So there it goes: the instinct to write is primarily colored by English. There has always been comfort in that. The words come easier...



But the Bernad charge made me uneasy: Does he mean that in my choosing to write in a foreign language, I am actually an eternal fraud? That no matter how I conceive of my situation as a writer, my thought processes can never really be in English?



I felt like a linguistic bastard.



This made me reflect on another once-upon-a-time, when I had wanted to have an arbaito, or a part-time job, in Japan, ostensibly to teach English to Japanese nationals who were ever-hungry to learn the language's nuances. And yet, scanning through the Help Wanted booklet regularly published by my Tokyo university's student affairs section, I was constantly met with this restriction "Wanted native speaker only." And "native speaker" invariably meant being blond, blue-eyed. American.
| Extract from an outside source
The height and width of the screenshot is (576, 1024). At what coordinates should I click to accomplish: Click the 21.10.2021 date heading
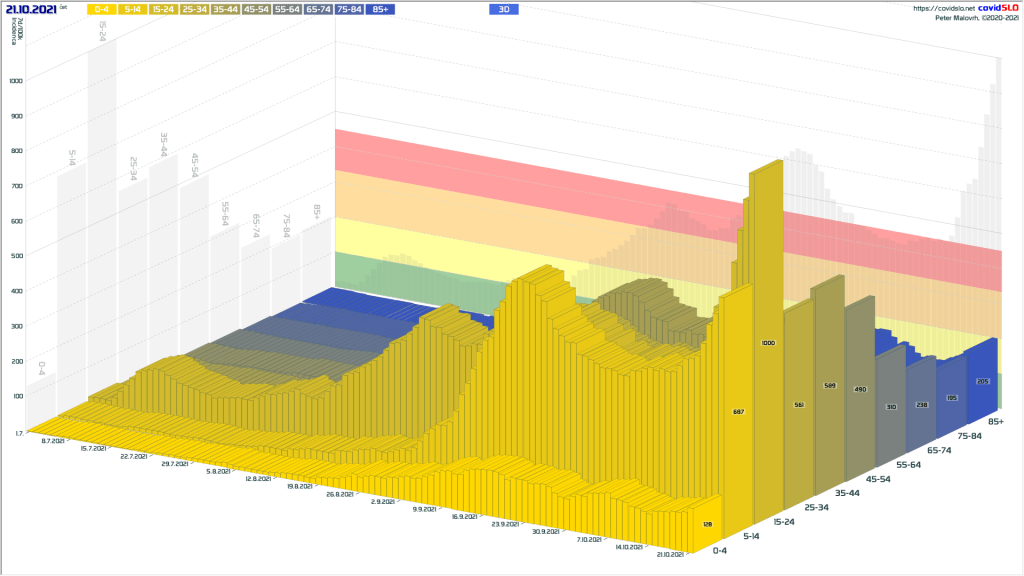coord(31,8)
Which, needless to say, negated me.



Does not this language called English belong to me? I write in it and my education and upbringing has been characterized by my very immersion in it. And yet, by virtue of the geography of my birth and the color of my skin, I was not deemed a "holder" of that language, a "non-native."



This, coupled with Bernad's unsettling contention, made way to a self-willed construction of my language identity: if I must be a writer in English, then I should believe that my thought processes are in English.



"I dream in English," I began telling myself. "I think in English..."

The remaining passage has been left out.